The ECB's new purchase program will not start until March (by which time inflation will likely be even lower). Investors’ attention is shifting from monetary policy to European politics. Greece's national election is Sunday. The party that has a plurality of votes will be given 50 extra seats in the 300-person parliament and have three days to put together a government. Polls have consistently shown Syriza ahead, and if anything, that lead has grown. Italy's presidential election starts next week as well.

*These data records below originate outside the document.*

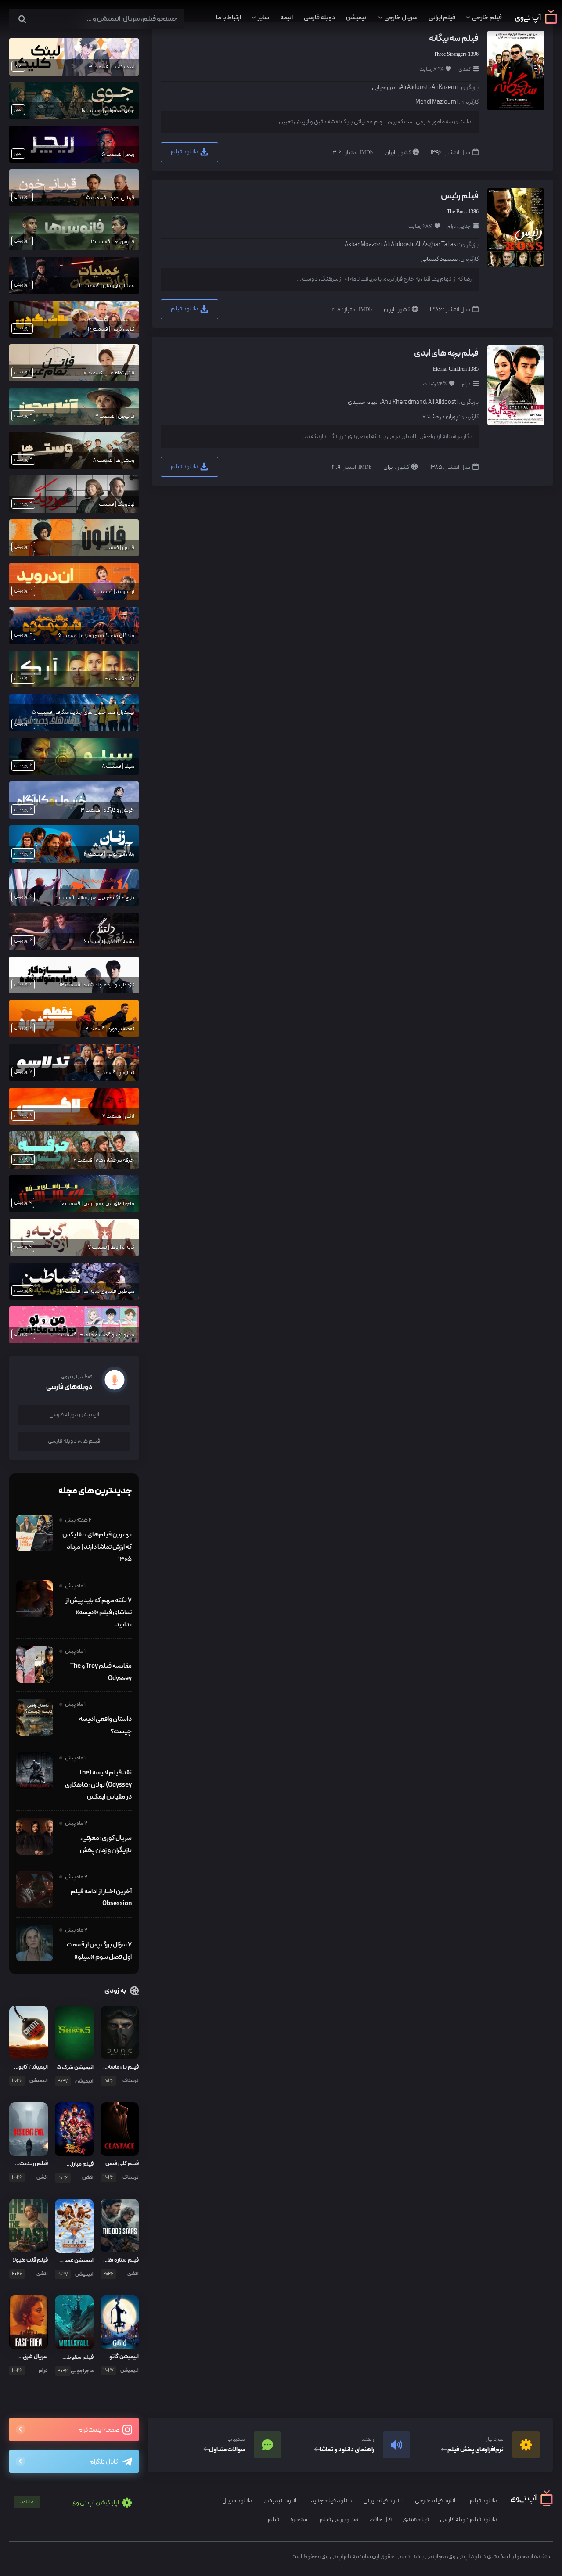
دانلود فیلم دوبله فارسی (468, 2519)
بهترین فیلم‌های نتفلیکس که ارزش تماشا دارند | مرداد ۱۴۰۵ (96, 1547)
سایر (263, 17)
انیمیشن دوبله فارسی (74, 1414)
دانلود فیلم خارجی (437, 2500)
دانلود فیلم (185, 151)
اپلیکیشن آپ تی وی (69, 2503)
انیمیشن (356, 17)
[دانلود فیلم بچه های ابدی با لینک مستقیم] (514, 384)
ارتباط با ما (228, 17)
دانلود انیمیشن (281, 2500)
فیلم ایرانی (442, 17)
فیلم (273, 2519)
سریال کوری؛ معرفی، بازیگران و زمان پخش (105, 1844)
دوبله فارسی (319, 17)
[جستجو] (22, 19)
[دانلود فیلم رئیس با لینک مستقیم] (514, 227)
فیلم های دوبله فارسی (74, 1441)
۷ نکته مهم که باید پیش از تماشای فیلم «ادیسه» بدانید (98, 1612)
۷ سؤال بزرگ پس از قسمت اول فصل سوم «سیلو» (99, 1950)
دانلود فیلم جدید (331, 2500)
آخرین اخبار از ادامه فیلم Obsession (101, 1897)
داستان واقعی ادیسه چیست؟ (105, 1725)
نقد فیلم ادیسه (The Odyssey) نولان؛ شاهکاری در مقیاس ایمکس (98, 1784)
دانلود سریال (237, 2500)
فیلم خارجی (487, 17)
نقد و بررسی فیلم (339, 2519)
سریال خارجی (401, 17)
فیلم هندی (416, 2519)
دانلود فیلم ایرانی (383, 2500)
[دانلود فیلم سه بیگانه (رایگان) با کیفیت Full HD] (514, 70)
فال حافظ (380, 2519)
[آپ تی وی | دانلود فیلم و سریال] (536, 23)
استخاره (299, 2519)
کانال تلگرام (104, 2462)
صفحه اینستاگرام (99, 2430)
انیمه (286, 17)
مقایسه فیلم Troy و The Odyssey (100, 1672)
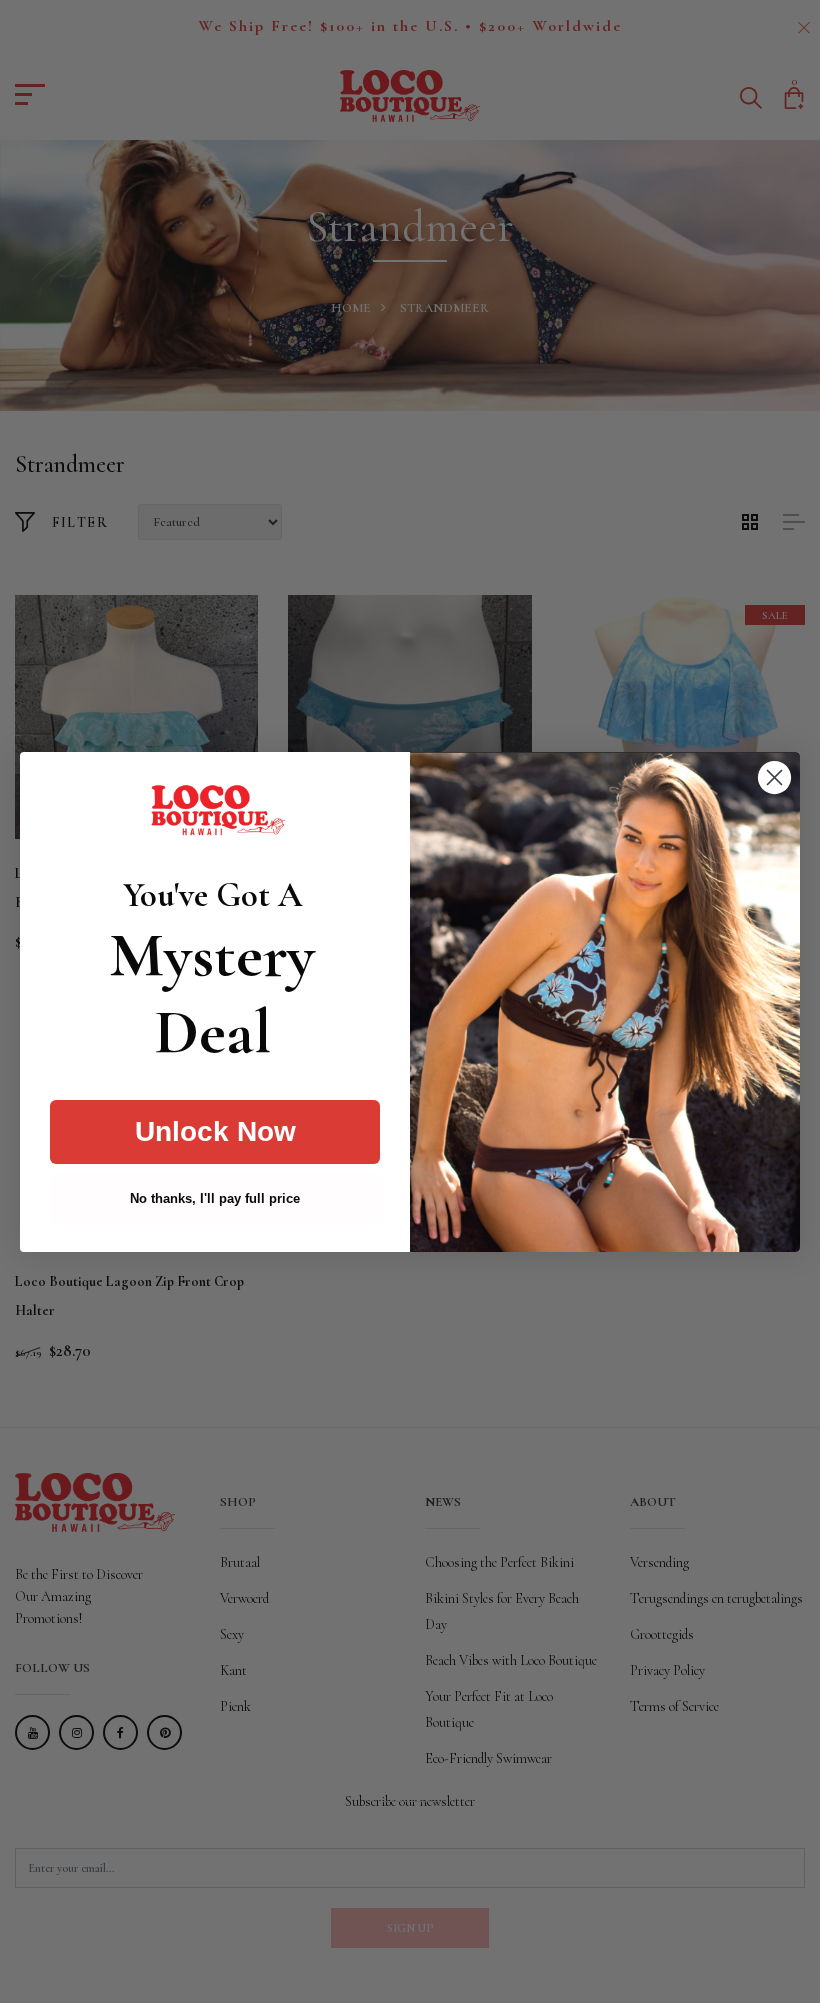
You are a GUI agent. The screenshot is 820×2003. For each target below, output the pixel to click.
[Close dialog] (774, 777)
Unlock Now (215, 1131)
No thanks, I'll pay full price (215, 1198)
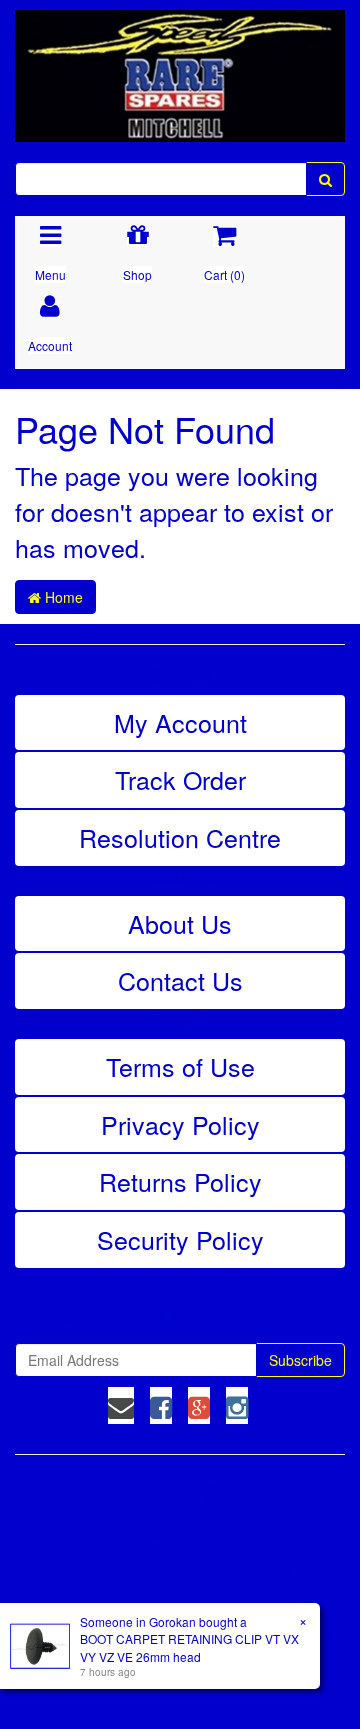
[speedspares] (180, 67)
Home (62, 597)
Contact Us (180, 980)
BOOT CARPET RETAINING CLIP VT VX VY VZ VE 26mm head (189, 1647)
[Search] (325, 179)
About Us (180, 923)
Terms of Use (180, 1066)
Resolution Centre (180, 837)
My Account (180, 722)
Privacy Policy (180, 1124)
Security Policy (180, 1239)
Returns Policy (180, 1181)
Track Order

Samaras has made a couple of political gambles and lost. He first gambled that parliament would eventually support his presidential candidate. It did not. He then gambled that demonizing Syriza would drive voters to him. He ran a lackluster campaign. He did not permit another candidate from his party, who has less political scar tissue and few enemies, to take the reins, even though that would have increased the likelihood of success. Rather than campaign as a reformer as he did in 2012, Samaras ran defending a poor, even if somewhat improved, status quo.

Just as Greece was the canary in the coal mine in 2010, so too now, it needs be recognized that it is not a one-off. Pademos in Spain, which is ideologically kindred spirit with Syriza, is leading in polls there for the national election later this year. Between the change in the way the EC will enforce fiscal discipline and the new monetary action by the ECB, policy is evolving away from the austerity demands seen earlier. However, it may be too little too late.